Ciro Gómez Leyva
Mañana vencerá el plazo que la Secretaría de Comunicaciones y Transportes (SCT) le dio a Hernán Cabalceta para que acredite su personalidad jurídica. Bajo las órdenes de TV Azteca, Cabalceta se ha ostentado como administrador único de Televisora del Valle de México (TVM), la empresa que tiene la concesión del Canal 40. De lo que ocurra en las próximas horas dependerá el desenlace de esta larga batalla.
No tendría por qué haber complicaciones. Si Cabalceta exhibe la constancia de inscripción en el Registro Público de Comercio, la SCT lo va a reconocer como administrador de TVM y TV Azteca podrá seguir transmitiendo en la frecuencia del 40, más allá de que el pleito legal se mantenga subjudice y se prolongue por años.
Si Cabalceta no se acredita, quedaría expuesto a todas luces que la maniobra de TV Azteca ha sido ilegal, un robo. La SCT tendría que ordenarle entonces que saliera de inmediato del aire. El llamado “Proyecto 40” habría sobrevivido sólo un par de semanas.
Pero hay otras posibilidades. El binomio Cabalceta-TV Azteca podría obtener, por ejemplo, una ampliación de plazo por parte de la SCT. Diez, 30, 60, 180 días para documentarse. Sería una infamia, pero peores cosas se han visto en el pleito del 40.
Jorge Rodríguez Castañeda, director de Sistemas de Radio y TV de la SCT, respondió el 1 de marzo a una carta del apoderado real de TVM, Javier Quijano, quien desde el 20 de febrero (día en que comenzó a transmitirse “Proyecto 40”), denunció formalmente que dicha transmisión era un robo de señal, un delito.

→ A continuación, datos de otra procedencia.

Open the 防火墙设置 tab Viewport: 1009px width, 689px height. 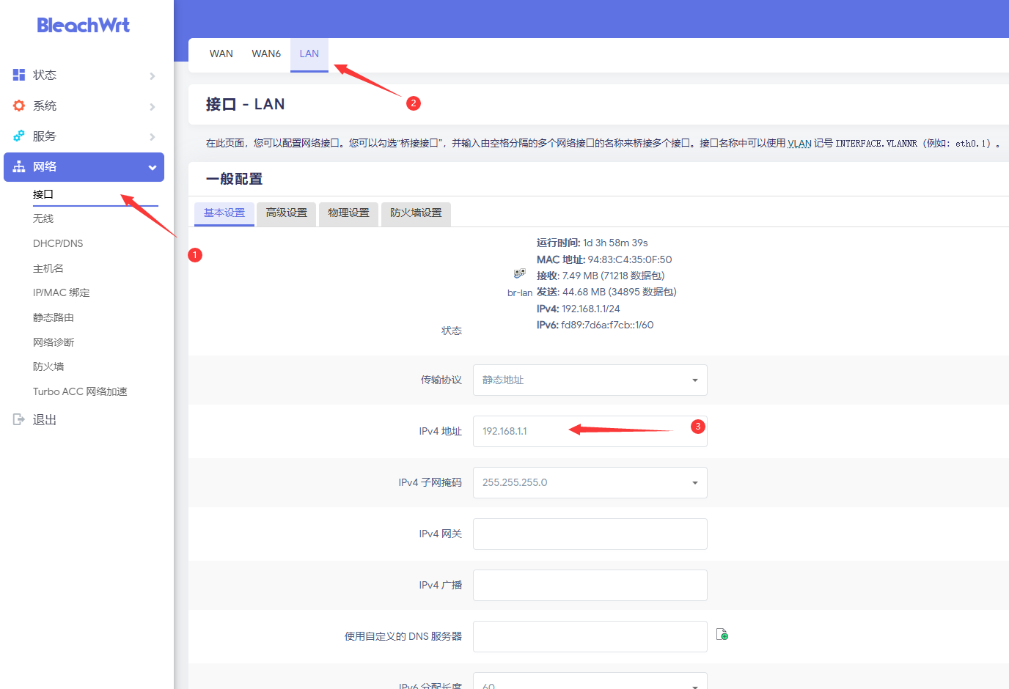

Cito los párrafos finales de la carta de respuesta de Quijano a Rodríguez Castañeda, fechada el 2 de marzo: “Al indicárseme que en el escrito se informa a la Secretaría que TVM reinició la programación del Canal 40, me lleva a suponer que se pretende tener por acreditada una personalidad jurídica espuria sin justificación legal alguna y en contra de lo expresamente resuelto por la propia dirección general a su cargo.
“Tomo nota, pues, de que tanto usted en lo personal, como el subsecretario Jorge Álvarez Hoth y el secretario Pedro Cerisola, no sólo conocen, permiten y toleran, sino que encubren conductas ilegales”.
Quijano sabe bien de lo que está hablando. Lo ha padecido todo el sexenio.